選択テキスト:
**********

2014年3月-ラウブの洞窟探検記

 新年快楽! と、いうことで。今年も長ぁ〜い旧正月をダラダラと飲んで食べて喋って過ごした我が家ですが。チャイニーズニューイヤー(CNY)といえば、旧暦に従って元旦を決めるので毎年その日にちは微妙に、ときには2週間ぐらい前後することがあるのだが、毎年この時期は暑くて干からびそうになる。元旦から数日経つと、親戚付き合いに飽きた夫の友人が続々と我が家に集まり、しかし何もすることがないので、ゲンティンハイランドへコーヒーを飲みに涼みに行きがてら「運試し」がパターン化していた。

**********

演習データ:
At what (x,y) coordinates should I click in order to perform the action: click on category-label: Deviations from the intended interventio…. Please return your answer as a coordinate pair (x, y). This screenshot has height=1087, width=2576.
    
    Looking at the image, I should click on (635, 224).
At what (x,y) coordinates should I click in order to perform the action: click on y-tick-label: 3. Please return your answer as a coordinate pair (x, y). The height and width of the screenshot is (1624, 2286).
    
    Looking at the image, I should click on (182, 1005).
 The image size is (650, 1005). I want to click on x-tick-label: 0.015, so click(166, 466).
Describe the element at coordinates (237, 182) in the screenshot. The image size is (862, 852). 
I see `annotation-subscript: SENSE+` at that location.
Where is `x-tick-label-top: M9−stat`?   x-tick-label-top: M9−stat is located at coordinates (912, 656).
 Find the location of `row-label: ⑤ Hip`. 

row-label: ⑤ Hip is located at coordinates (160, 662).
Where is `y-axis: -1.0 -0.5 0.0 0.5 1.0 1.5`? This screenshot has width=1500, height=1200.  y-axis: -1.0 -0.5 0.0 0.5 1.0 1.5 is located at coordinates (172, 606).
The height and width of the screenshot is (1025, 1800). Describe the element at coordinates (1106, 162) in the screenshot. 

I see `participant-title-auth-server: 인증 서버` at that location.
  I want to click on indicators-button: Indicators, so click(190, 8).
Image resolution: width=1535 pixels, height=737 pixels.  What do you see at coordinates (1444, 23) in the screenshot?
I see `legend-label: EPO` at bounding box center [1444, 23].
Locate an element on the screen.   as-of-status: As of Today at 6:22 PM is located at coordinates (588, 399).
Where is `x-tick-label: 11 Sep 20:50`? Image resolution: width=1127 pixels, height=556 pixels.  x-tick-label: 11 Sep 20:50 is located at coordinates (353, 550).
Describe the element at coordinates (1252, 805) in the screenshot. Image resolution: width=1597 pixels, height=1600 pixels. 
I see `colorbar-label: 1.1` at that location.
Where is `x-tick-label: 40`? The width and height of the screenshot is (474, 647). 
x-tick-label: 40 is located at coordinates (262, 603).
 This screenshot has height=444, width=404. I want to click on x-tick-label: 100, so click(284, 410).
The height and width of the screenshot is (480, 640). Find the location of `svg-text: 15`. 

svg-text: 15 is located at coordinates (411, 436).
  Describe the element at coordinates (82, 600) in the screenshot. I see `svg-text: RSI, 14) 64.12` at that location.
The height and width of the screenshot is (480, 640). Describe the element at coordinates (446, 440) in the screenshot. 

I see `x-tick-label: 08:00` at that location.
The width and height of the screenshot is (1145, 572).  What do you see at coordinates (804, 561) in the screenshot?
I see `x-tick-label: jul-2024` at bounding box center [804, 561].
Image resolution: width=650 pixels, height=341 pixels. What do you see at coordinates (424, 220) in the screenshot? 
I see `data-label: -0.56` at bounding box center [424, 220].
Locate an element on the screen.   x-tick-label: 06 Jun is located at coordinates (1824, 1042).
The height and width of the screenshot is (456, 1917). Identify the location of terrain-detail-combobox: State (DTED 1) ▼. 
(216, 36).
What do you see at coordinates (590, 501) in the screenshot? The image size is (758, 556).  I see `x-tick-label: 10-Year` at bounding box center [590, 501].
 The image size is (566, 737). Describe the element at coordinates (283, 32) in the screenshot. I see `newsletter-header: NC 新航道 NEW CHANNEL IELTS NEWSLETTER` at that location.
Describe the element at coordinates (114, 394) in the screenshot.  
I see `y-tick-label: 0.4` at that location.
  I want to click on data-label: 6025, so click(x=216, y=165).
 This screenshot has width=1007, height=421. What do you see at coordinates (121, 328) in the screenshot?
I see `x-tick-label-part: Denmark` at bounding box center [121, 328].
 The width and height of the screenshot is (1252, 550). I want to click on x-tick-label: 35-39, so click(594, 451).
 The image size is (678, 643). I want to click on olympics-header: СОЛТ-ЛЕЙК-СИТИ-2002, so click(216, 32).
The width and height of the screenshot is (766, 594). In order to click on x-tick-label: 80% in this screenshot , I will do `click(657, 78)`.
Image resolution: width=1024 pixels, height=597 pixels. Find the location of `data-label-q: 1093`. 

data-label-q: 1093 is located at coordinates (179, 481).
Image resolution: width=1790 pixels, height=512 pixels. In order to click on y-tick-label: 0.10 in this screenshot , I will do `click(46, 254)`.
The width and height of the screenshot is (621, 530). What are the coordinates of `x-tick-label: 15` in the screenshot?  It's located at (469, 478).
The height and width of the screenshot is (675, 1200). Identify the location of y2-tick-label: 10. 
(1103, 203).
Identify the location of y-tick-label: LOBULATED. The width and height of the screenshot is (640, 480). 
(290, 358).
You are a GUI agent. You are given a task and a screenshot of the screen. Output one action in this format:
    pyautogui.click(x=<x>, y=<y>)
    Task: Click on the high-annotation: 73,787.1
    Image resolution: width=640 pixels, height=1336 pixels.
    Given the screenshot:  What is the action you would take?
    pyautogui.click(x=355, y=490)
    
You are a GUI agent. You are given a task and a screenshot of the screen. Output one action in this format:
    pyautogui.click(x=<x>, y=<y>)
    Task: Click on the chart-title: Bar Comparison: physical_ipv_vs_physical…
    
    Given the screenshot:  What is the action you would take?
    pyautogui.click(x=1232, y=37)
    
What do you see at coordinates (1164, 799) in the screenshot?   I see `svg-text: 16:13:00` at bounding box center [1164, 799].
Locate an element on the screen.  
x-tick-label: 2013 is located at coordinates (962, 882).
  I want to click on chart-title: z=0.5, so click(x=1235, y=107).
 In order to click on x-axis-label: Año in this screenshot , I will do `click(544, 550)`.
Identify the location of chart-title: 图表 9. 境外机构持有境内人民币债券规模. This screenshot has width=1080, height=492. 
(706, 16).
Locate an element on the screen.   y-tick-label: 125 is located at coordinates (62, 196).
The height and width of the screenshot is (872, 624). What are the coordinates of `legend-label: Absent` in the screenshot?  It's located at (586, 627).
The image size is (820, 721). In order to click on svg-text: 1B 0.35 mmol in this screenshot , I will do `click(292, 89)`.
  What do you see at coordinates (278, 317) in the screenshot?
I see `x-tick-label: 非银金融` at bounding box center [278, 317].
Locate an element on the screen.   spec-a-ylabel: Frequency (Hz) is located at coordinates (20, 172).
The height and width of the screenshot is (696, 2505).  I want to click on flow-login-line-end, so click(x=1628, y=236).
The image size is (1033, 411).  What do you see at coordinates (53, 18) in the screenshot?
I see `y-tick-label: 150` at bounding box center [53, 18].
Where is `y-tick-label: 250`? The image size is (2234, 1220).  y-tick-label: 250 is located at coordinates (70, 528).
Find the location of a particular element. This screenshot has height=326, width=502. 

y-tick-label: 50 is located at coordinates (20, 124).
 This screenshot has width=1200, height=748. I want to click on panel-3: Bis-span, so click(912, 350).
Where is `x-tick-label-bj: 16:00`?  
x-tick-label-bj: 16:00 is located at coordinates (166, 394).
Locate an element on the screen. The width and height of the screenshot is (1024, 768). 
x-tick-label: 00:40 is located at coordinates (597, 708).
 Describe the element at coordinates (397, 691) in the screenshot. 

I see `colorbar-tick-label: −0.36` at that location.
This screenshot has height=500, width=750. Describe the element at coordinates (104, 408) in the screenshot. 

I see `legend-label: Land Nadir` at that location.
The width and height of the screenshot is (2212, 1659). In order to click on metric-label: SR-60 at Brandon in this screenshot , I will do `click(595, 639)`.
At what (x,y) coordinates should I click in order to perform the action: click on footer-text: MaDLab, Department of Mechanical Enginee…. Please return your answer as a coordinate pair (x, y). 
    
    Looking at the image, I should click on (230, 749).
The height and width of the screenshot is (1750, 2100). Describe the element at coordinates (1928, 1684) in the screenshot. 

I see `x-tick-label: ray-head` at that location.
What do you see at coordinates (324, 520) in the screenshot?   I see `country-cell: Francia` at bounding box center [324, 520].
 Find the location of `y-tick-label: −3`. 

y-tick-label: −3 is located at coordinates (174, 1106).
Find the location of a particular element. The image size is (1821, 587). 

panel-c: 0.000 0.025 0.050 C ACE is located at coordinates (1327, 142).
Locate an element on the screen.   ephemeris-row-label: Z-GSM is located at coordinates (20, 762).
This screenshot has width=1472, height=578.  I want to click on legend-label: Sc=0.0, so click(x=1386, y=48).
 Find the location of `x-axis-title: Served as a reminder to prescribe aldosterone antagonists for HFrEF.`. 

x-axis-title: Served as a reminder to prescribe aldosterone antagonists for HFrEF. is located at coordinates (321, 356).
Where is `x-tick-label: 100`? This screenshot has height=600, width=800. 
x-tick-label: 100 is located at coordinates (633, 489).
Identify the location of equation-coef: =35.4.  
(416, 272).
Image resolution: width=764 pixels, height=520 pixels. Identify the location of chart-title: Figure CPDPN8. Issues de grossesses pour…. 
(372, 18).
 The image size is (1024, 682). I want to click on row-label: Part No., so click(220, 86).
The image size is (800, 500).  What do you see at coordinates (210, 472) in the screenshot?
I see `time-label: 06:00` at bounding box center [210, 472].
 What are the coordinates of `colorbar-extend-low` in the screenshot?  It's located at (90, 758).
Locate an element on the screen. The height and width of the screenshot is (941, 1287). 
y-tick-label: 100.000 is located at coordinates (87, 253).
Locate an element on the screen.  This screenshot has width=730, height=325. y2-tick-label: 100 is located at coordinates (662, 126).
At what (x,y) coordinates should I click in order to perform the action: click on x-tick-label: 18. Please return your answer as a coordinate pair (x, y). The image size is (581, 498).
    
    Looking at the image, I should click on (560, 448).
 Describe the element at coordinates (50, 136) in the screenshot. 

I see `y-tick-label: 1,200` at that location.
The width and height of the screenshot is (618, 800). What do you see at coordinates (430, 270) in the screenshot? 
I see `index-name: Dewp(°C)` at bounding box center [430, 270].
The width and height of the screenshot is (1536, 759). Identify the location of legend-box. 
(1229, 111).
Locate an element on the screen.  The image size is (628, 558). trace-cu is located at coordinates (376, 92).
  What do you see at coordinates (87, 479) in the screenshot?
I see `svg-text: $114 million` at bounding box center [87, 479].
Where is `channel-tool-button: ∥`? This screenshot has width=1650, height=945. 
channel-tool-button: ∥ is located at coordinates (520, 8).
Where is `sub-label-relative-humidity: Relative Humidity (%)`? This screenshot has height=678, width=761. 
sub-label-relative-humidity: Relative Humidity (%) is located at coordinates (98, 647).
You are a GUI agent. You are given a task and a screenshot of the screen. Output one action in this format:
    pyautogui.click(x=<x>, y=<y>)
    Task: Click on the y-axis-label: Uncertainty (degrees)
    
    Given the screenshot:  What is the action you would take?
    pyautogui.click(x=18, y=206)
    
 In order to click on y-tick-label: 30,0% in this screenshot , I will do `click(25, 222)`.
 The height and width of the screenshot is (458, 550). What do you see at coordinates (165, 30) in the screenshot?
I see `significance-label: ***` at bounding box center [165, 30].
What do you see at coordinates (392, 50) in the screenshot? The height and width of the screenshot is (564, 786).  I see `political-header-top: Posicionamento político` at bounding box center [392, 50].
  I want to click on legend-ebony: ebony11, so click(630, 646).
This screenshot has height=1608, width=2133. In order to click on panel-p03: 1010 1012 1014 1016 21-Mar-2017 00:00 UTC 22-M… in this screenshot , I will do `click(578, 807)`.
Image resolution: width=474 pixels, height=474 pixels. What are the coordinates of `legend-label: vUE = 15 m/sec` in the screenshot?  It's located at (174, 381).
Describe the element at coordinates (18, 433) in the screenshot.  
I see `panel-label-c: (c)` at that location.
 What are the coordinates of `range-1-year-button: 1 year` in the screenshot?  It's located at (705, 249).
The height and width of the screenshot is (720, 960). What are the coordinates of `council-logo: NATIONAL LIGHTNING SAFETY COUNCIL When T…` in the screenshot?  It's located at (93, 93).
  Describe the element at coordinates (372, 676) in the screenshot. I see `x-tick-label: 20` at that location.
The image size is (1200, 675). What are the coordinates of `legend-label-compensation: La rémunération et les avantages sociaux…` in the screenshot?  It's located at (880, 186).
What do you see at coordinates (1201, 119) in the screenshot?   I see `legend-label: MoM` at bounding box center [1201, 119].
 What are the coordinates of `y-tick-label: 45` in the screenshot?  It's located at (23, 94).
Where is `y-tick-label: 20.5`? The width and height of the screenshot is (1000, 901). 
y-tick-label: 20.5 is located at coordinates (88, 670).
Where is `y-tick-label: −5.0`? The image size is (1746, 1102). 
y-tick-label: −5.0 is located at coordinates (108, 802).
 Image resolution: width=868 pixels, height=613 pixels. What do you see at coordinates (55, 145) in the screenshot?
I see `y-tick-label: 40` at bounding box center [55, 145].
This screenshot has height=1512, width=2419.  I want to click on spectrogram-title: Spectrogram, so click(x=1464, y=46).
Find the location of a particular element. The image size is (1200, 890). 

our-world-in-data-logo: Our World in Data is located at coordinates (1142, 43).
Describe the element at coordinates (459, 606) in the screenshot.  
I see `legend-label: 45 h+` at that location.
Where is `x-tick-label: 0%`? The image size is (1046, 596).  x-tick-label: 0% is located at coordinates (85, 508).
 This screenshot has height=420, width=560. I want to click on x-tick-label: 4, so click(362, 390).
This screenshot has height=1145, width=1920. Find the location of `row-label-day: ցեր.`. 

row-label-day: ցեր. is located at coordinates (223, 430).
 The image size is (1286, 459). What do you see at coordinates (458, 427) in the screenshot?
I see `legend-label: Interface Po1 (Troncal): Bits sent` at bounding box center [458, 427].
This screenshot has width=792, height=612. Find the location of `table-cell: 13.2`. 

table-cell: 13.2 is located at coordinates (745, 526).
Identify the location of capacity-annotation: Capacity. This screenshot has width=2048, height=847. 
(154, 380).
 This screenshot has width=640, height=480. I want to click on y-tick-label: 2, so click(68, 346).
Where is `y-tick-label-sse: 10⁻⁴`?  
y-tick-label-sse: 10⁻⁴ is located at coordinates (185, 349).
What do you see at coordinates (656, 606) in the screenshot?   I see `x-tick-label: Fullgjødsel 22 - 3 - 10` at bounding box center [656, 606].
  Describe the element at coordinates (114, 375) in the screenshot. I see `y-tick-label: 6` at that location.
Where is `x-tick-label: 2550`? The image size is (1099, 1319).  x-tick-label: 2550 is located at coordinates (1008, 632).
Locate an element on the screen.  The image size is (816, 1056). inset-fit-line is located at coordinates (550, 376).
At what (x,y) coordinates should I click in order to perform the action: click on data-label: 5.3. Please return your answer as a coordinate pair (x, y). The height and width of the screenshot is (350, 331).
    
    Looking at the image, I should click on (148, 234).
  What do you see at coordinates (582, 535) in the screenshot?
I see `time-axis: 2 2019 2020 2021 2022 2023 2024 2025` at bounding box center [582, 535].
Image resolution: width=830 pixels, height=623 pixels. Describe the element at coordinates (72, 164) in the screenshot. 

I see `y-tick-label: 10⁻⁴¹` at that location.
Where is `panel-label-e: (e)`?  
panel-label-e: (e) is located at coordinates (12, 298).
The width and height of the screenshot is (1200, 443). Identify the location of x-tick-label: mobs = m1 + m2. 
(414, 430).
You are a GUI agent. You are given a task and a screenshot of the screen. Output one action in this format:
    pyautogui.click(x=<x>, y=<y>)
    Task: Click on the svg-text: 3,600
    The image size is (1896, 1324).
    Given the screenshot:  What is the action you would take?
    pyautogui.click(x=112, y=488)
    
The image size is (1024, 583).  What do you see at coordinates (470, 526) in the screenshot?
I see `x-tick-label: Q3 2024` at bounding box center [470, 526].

**********

課題の指示: 上にある選択テキストの文章を、一字も変えずに全文出力しなさい。

解答例:
2014年3月-ラウブの洞窟探検記

 新年快楽! と、いうことで。今年も長ぁ〜い旧正月をダラダラと飲んで食べて喋って過ごした我が家ですが。チャイニーズニューイヤー(CNY)といえば、旧暦に従って元旦を決めるので毎年その日にちは微妙に、ときには2週間ぐらい前後することがあるのだが、毎年この時期は暑くて干からびそうになる。元旦から数日経つと、親戚付き合いに飽きた夫の友人が続々と我が家に集まり、しかし何もすることがないので、ゲンティンハイランドへコーヒーを飲みに涼みに行きがてら「運試し」がパターン化していた。